# Problem requirements
Look for the word "filter". Copy every line of the listing where it occurs.

# Data to use
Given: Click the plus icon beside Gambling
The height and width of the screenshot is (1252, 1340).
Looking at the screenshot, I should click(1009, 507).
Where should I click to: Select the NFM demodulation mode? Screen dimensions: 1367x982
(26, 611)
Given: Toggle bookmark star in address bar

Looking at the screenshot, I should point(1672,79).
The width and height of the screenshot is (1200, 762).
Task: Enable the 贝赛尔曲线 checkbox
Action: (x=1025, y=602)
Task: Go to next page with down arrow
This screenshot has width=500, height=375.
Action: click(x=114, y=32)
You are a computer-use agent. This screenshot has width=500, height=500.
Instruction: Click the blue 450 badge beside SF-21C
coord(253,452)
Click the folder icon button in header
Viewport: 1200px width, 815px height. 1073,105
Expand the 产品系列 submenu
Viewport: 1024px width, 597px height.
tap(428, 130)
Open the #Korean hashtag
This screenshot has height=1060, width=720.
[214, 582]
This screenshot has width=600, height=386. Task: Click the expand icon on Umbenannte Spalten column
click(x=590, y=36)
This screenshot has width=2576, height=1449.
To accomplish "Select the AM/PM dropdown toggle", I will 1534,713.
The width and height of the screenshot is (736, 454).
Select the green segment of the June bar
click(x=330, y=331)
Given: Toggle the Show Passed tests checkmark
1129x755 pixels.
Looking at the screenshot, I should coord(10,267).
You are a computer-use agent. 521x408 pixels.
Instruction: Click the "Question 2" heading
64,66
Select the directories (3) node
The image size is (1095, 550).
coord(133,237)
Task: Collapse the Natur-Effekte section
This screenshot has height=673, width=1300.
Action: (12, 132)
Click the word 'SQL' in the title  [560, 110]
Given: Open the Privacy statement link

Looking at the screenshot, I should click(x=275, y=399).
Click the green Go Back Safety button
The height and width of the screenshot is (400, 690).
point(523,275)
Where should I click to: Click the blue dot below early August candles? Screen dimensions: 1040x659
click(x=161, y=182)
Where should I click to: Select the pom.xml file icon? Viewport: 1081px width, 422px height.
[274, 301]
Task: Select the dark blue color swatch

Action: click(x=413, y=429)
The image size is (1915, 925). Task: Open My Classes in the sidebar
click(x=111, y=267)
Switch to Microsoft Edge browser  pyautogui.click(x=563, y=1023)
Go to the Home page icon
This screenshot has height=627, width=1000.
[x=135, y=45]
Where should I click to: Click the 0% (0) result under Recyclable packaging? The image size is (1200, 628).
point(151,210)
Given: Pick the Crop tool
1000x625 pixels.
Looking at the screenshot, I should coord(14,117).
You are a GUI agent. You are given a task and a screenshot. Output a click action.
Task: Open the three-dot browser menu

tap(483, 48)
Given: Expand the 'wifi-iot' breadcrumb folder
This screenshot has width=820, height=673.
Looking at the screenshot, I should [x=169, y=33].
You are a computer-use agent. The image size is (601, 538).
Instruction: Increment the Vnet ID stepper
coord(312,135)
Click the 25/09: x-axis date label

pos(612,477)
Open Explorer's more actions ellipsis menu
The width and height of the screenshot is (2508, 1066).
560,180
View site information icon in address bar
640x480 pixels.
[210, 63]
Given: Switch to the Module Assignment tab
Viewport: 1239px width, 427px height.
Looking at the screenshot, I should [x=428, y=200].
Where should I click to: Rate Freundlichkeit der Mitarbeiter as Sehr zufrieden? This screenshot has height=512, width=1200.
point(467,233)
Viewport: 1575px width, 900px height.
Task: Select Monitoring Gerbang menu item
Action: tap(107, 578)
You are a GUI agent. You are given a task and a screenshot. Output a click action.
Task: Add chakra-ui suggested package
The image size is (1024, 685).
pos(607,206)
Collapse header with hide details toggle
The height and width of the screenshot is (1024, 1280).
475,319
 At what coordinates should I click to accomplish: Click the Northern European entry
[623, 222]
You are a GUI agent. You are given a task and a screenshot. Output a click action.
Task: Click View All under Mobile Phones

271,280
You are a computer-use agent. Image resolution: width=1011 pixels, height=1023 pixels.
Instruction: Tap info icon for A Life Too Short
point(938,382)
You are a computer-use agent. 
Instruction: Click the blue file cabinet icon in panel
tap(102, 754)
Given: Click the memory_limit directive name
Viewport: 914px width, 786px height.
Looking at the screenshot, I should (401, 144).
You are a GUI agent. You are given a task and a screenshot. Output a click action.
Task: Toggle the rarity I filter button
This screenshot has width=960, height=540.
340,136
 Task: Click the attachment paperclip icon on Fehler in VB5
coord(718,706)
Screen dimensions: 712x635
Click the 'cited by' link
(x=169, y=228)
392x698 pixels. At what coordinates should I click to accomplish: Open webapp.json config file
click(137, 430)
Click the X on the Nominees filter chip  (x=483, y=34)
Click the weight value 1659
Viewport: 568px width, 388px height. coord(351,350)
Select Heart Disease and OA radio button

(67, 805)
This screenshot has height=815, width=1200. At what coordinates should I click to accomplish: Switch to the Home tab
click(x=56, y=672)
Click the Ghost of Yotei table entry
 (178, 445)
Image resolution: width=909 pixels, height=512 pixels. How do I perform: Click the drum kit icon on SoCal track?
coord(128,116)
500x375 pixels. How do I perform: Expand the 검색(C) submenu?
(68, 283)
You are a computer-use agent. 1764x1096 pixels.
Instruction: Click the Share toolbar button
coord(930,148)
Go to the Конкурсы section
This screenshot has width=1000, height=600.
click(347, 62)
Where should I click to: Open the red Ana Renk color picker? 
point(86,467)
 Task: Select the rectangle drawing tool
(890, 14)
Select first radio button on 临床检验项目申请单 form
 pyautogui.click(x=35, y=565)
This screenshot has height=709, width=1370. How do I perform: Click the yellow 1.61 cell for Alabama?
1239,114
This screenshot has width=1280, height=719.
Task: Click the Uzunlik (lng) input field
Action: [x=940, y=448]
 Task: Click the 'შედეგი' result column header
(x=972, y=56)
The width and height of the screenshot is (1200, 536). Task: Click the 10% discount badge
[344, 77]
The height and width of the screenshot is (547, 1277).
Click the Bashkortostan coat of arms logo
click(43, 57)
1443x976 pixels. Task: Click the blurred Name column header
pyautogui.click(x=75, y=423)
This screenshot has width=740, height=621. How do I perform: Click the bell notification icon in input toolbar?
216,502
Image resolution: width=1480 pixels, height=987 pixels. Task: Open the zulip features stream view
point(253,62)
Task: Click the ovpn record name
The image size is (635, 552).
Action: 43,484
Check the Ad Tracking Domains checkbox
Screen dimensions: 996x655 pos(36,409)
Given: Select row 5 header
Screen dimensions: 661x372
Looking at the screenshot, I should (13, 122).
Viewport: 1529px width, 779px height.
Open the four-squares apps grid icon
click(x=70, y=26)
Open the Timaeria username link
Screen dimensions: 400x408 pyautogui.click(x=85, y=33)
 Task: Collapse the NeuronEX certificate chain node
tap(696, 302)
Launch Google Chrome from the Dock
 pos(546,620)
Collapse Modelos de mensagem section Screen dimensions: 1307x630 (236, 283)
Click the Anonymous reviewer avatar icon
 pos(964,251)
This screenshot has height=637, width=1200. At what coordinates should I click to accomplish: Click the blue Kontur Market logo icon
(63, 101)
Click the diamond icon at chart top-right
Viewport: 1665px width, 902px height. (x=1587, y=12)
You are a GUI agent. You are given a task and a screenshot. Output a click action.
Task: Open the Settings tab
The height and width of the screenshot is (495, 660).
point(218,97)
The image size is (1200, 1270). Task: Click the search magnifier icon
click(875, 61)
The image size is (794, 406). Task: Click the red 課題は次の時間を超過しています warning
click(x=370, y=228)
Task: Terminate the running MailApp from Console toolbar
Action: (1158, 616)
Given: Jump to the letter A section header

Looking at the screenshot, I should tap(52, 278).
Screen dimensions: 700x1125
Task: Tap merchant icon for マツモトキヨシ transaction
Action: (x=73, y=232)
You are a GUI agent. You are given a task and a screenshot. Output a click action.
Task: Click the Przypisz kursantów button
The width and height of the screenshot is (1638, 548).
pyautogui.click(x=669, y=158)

# Result of the exercise
Task: Toggle the rarity I filter button
Click the X on the Nominees filter chip  (x=483, y=34)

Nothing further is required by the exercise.